My goodness he's cute. I don't think i've seen his whole body before. That tail is fantastic.


----------



## Sprocket (Oct 4, 2011)

xellil said:


> My goodness he's cute. I don't think i've seen his whole body before. That tail is fantastic.


hehe yeah hes such an active dog so we have given him a Lion cut a few times. I'm debating if I want to continue to do it because I really miss his long coat. Right now its about 2 inches long and so cute 

I'll miss the little flag tail though


----------



## Scarlett_O' (May 19, 2011)

HAHA, that is SOOO cute!!


Brody use to do that when we had a mirror on the floor as well, that is where these pictures came from!:biggrin:


----------



## luvMyBRT (Mar 8, 2010)

So cute! He's so disappointed to not be able to find the other doggie on the other side of the mirror! LOL!


----------



## Sprocket (Oct 4, 2011)

luvMyBRT said:


> So cute! He's so disappointed to not be able to find the other doggie on the other side of the mirror! LOL!

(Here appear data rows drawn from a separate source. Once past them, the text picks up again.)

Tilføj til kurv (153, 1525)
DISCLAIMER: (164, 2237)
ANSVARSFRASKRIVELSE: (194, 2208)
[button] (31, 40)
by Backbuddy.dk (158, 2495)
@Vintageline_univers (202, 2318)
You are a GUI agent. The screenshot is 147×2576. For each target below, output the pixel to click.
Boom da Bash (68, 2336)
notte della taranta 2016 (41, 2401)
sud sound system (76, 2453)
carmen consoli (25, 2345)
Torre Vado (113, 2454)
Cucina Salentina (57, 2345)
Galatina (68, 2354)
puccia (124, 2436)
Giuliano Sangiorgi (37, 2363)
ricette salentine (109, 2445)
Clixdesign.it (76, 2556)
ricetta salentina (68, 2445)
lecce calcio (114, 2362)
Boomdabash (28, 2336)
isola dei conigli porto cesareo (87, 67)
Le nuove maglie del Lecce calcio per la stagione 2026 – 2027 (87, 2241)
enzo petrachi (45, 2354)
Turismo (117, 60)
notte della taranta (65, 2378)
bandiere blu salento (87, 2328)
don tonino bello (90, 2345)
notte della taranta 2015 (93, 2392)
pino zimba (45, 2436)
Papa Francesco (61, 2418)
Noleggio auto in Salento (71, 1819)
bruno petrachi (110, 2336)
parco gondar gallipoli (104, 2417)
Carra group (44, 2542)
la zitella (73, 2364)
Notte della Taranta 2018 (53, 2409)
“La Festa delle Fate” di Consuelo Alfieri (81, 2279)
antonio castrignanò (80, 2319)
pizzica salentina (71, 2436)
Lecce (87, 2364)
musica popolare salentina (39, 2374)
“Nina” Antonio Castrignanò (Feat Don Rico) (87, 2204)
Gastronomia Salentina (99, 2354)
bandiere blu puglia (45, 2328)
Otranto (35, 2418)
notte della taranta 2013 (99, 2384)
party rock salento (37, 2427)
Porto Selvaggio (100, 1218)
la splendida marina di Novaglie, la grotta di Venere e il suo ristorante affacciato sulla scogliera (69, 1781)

I know! poor guy. Once he looked in the mirror, looked at ME in the mirror and growled! haha I growled back and he started barking at the mirror :tongue:


----------



## Khan (Jan 17, 2010)

That's so cute!! They are so funny when they do that! We have a mirror in our training class, and when we would line up against the wall, everyone would crack up at Khan cuz he would sit and stare at himself. Almost as if he was saying, "Wow, that is one handsome dog!!"


----------



## Herzo (Feb 5, 2011)

There so very cute.


----------



## Scarlett_O' (May 19, 2011)

Khan said:


> That's so cute!! They are so funny when they do that! We have a mirror in our training class, and when we would line up against the wall, everyone would crack up at Khan cuz he would sit and stare at himself. Almost as if he was saying, "Wow, that is one handsome dog!!"


That is what my friend's 2 English Mastiffs both do...S and C will both stand in front of a mirror and just gaze into the reflection!LOL (Sasha, the red fawn, will even stand up, turn sideways and look over her body too!:tongue


----------



## Donna Little (May 31, 2011)

Too cute! I think he'd also like to have that other dog's tennis ball....:wink:


----------



## minnieme (Jul 6, 2011)

Looks like Sprocket didn't pass the mirror test.....LOL :biggrin: No worries -- no dogs can; he's not alone :wink:


----------